Conduct a Baseline Accessibility Audit

An audit is the foundation of any compliance effort. It identifies the current state of the website against the selected WCAG conformance level. An audit conducted by an accessibility professional includes screen reader testing, keyboard testing, visual inspection, and code review.

Automated scans are a useful supplement, but they only flag approximately 25% of accessibility issues. The remaining 75% requires human evaluation. A scan alone is not an audit. The checklist should specify a full audit as the baseline, with scans used for supplemental monitoring between evaluations.

Create a Remediation Plan

Once the audit identifies issues, remediation follows. A remediation plan organizes issues by priority, typically using a combination of user impact and legal risk as scoring factors.

High-impact issues affecting core user flows (navigation, forms, authentication) are addressed first. The plan assigns responsibility to specific teams or developers, sets timelines, and defines how fixes will be verified. Remediation is not a one-time task. It becomes a recurring workflow as the website changes.

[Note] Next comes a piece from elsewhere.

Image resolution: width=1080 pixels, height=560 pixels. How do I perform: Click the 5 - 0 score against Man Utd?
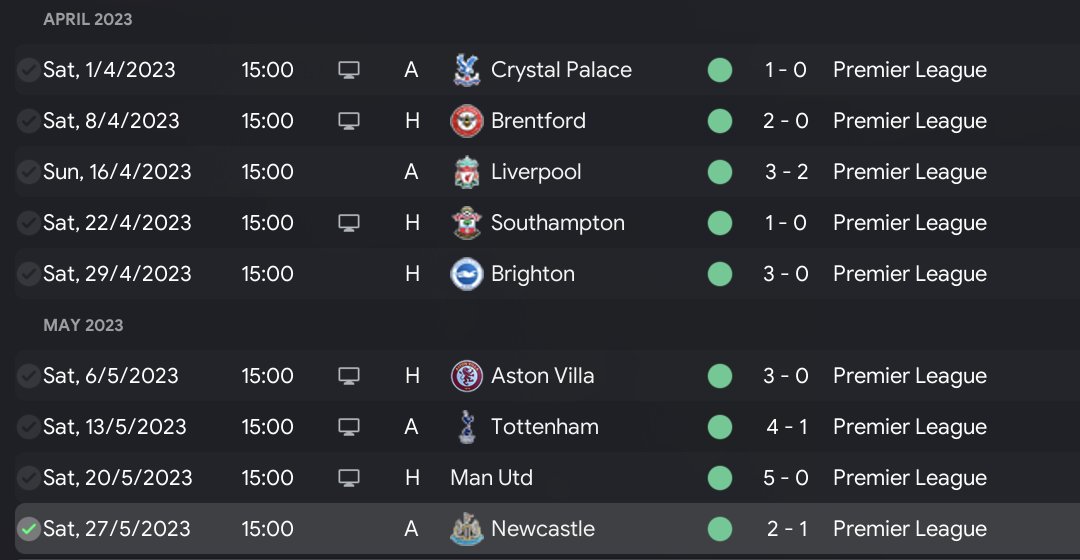786,478
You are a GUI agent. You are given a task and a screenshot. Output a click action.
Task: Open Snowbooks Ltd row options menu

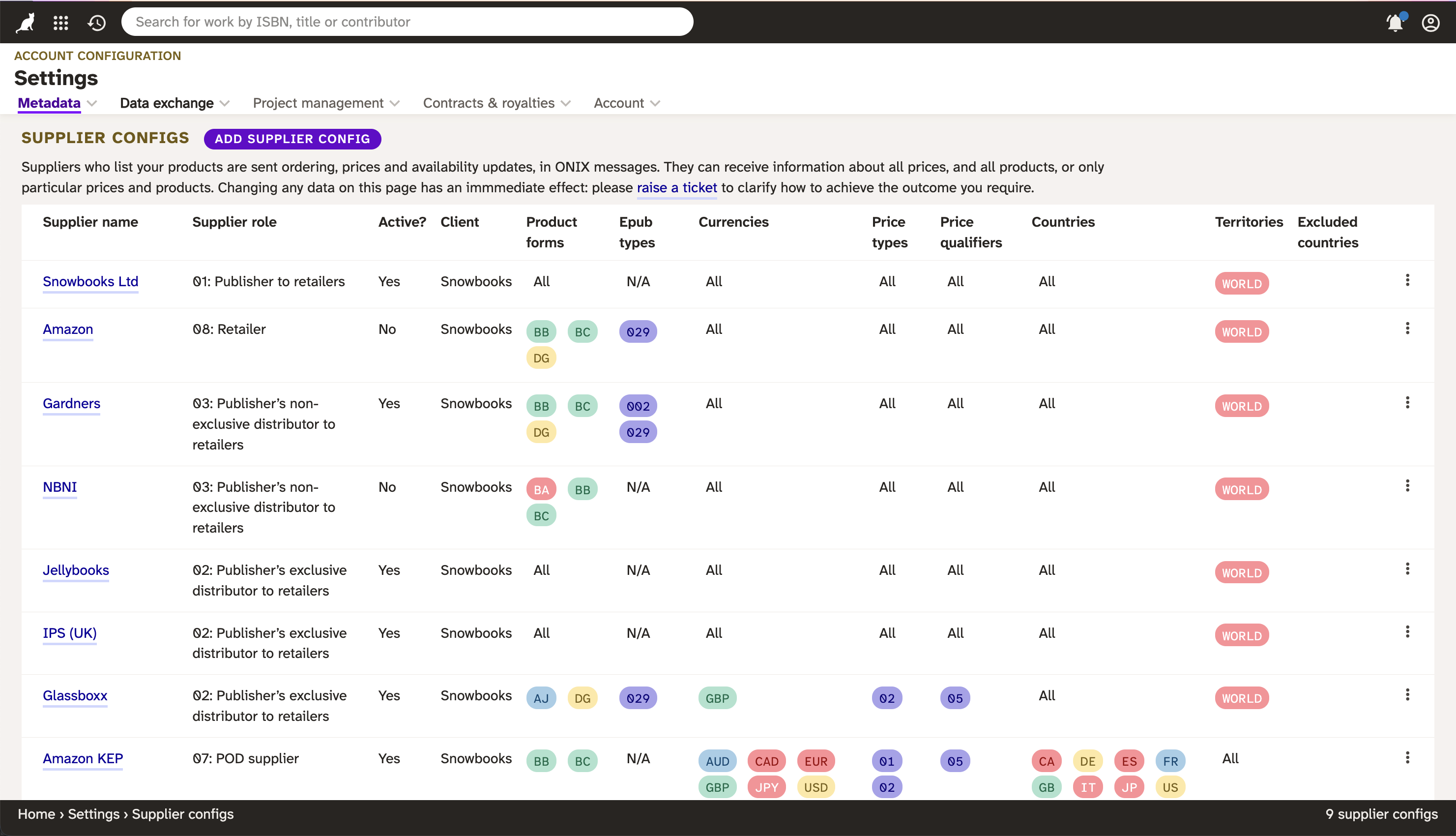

Implement Ongoing Monitoring

Websites are not static. New content, updated features, and redesigned pages can all introduce new accessibility issues. Monitoring means running automated scans on a recurring schedule (weekly, monthly, or at a custom interval) to catch regressions.

Monitoring complements periodic re-evaluation. A scan catches what it can (approximately 25% of issues), and scheduled re-evaluation by a professional fills the gap. The checklist should define both the scan frequency and the re-evaluation cycle.

Publish an Accessibility Statement

An accessibility statement is a public declaration of the organization’s commitment to accessibility. It typically includes the conformance target (e.g., WCAG 2.1 AA), a description of ongoing efforts, known limitations, and contact information for users who encounter issues.

This is not legally required under all circumstances, but it is widely recommended as part of an ADA compliance program. It signals good faith and provides a channel for user feedback.

Document Everything

Documentation is the connective tissue of a compliance program. Audit reports, remediation logs, scan results, accessibility statements, training records, and policy documents all form a defensible record.

If an organization faces a complaint or demand letter, documentation of proactive effort is among the strongest evidence of good faith. The checklist should specify what gets documented, where it is stored, and how often it is updated.

Train Your Teams

Accessibility compliance breaks down when the people building and managing the website do not understand the requirements. Training for designers, developers, content authors, and quality assurance teams makes accessibility part of the production workflow rather than something addressed only after an audit.

Training topics typically include WCAG conformance requirements, assistive technology awareness, accessible content authoring, and how to interpret audit findings. Recurring training keeps teams current as standards evolve.

Define a Review Cycle

A compliance checklist is only useful if it is revisited. Organizations should define a review cycle, typically annual, to reassess the checklist itself. WCAG versions update. Legal expectations shift. The website evolves. A static checklist becomes outdated.

The review cycle confirms that the conformance target is still appropriate, the monitoring schedule is still adequate, and the remediation process is still functioning. It closes the loop between initial compliance and sustained compliance.